From pv magazine global
Analysis and data by Taiwan-based industry analysts TrendForce show that the superior conversion efficiencies of n-type cells have led to “rapidly” expanded capabilities in 2022 and primed the market for competition. This has led TrendForce analysts to believe p-type PERC capacities could be phased out by 2025.
“Currently, PERC cell technology for producing p-type cells stands as the market’s mainstay,” the report said. “However, with the step-by-step realization of large-scale n-type cell capacities, there looms a risk that a substantial part of PERC cell technology capacities may be phased out within the forthcoming two to three years.”
Analysis suggests that as n-type silicon incrementally comes online there might be a sporadic shortage of high-quality silicon materials and wafers fit for n-type cells. “This could further establish a noticeable price disparity between n-type silicon wafers, and their p-type counterparts,” the report said, which may lead to a noticeable price difference between the two technologies.
Polysilicon supply poses its own problems. Although supply remains “abundant,” TrendForce warned that if production continues to surge for n-type cells there could be an oversupply of p-type silicon causing its price to drop faster.

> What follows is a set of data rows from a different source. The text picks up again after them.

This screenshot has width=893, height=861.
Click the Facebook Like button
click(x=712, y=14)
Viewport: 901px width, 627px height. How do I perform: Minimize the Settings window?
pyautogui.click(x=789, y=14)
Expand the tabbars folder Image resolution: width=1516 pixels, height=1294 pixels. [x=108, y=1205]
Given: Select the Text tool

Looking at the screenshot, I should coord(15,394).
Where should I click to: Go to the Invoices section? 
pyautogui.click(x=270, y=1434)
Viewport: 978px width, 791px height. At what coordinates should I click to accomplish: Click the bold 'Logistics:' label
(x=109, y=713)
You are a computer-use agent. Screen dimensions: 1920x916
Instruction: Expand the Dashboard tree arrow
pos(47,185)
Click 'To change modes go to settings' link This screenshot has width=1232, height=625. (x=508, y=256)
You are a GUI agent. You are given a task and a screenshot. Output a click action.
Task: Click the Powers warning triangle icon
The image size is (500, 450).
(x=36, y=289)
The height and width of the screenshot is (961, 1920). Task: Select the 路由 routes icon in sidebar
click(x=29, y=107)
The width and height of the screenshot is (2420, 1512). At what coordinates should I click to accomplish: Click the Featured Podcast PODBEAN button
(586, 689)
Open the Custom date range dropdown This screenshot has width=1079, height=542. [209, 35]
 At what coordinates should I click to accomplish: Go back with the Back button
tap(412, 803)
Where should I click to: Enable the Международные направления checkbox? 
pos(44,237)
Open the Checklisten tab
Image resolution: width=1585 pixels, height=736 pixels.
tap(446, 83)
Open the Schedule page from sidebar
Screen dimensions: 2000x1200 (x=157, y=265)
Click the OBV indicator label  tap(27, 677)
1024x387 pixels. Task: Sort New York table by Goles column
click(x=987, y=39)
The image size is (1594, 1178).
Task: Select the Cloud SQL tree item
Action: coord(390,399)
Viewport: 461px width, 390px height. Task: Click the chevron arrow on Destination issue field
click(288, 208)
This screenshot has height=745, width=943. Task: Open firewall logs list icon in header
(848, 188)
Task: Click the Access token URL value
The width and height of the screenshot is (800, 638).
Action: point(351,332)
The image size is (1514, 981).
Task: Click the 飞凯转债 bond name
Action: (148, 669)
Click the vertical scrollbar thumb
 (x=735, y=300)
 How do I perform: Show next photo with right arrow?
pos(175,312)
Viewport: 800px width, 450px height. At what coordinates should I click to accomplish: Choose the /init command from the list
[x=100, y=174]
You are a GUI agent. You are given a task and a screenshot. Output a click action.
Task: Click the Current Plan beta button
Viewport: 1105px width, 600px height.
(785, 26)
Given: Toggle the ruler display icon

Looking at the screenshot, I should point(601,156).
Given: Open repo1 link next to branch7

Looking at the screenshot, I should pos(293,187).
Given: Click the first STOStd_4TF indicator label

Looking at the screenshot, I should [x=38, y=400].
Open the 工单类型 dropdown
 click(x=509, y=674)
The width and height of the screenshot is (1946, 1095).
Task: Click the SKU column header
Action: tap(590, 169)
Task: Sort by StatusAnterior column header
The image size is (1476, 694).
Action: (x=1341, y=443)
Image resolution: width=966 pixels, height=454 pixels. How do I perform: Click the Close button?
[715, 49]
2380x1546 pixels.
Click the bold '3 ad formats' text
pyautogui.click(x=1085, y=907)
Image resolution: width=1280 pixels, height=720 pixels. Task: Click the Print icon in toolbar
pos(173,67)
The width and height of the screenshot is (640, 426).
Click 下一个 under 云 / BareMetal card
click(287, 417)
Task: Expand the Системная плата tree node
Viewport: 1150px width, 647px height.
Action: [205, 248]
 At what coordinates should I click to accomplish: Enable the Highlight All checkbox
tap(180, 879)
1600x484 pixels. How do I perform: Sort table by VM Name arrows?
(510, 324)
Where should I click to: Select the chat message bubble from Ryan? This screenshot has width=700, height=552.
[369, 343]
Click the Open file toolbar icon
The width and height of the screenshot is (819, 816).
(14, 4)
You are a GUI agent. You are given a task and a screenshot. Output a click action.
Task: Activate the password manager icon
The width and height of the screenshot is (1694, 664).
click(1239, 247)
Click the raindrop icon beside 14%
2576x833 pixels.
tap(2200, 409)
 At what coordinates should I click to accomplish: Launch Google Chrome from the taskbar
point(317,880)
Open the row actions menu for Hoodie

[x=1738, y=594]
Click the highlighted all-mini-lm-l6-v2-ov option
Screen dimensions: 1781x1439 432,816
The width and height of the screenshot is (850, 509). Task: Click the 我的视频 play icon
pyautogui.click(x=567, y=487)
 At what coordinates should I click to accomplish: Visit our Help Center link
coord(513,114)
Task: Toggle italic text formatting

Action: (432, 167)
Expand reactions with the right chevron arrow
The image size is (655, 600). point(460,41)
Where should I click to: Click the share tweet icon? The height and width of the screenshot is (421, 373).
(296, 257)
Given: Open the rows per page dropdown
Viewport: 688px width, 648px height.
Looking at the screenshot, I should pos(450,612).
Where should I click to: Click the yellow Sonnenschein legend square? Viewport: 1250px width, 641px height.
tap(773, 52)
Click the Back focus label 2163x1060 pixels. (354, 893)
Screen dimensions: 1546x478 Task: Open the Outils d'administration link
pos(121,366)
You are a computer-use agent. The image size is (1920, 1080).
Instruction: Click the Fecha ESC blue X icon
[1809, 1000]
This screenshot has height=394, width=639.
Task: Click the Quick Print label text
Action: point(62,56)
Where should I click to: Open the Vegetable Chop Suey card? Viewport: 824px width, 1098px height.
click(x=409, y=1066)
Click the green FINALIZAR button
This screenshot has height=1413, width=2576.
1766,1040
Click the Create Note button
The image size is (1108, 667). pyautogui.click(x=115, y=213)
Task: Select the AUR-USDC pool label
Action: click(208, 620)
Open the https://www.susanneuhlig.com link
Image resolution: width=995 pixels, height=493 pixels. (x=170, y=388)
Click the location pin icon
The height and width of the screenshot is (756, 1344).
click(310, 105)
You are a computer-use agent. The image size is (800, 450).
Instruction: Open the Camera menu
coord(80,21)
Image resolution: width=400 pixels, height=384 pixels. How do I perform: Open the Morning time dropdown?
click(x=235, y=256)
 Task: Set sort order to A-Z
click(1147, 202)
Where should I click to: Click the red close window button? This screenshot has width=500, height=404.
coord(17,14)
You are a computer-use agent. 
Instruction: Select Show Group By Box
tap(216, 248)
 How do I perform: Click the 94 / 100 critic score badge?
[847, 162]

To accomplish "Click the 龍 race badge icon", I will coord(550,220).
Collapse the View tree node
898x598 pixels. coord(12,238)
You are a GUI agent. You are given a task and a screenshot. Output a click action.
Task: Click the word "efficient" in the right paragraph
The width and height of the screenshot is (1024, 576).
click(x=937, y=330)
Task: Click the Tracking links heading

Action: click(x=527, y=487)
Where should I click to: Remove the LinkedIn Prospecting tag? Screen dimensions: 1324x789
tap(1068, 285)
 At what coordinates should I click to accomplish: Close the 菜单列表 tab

TrendForce predicts supply could reach 68.8% capacity by the end of 2023 and 40.3% capacity by the end of 2025. “By 2023’s end, it is projected that the total production capacity of polysilicon will reach 2.072 million MT,” the report said. “The actual output of silicon materials is expected to be 1.483 million MT, sufficient to support over 600 GW of solar panel consumption (given a silicon consumption rate of 0.245 MT/GW). This aligns with an annual installation demand of approximately 370-390 GW, indicating a clear oversupply of silicon.”
TrendForce said demand and limited output may lead to periodic shortages of n-type silicon, which would level out prices.
Silicon wafer production capacity is expected to reach roughly 921.6 GW by the end of the year, the report said, with silicon wafer manufacturers reacting to the n-type cell scramble by “rapidly” transforming operations and scaling up output. This may once again impact p-type cells.
“With the inclusion of rectangular silicon wafers occupying a portion of this capacity, certain dimensions of p-type wafers might experience short-term supply shortages, potentially failing to meet immediate demands,” TrendForce said. “If the n-type cell rollout falls short of expectations, there remains a risk of n-type wafer oversupply.”
But as n-cell capacity deployment experiences delays, PERC tech will most likely remain the victorious technology for 2023, the report said. Total wafer capacity primarily attributed to n-type TOPCon cell technology is expected to reach 1,172 GW by the end of the year – a 106% increase since 2022, the report said.
“However, TrendForce has observed some delays in the actual deployment of n-type cell capacity. Given the existing price difference between n-p type wafers, PERC technology is anticipated to retain its leading position in the market this year, although the penetration rate of TOPCon cells will accelerate.”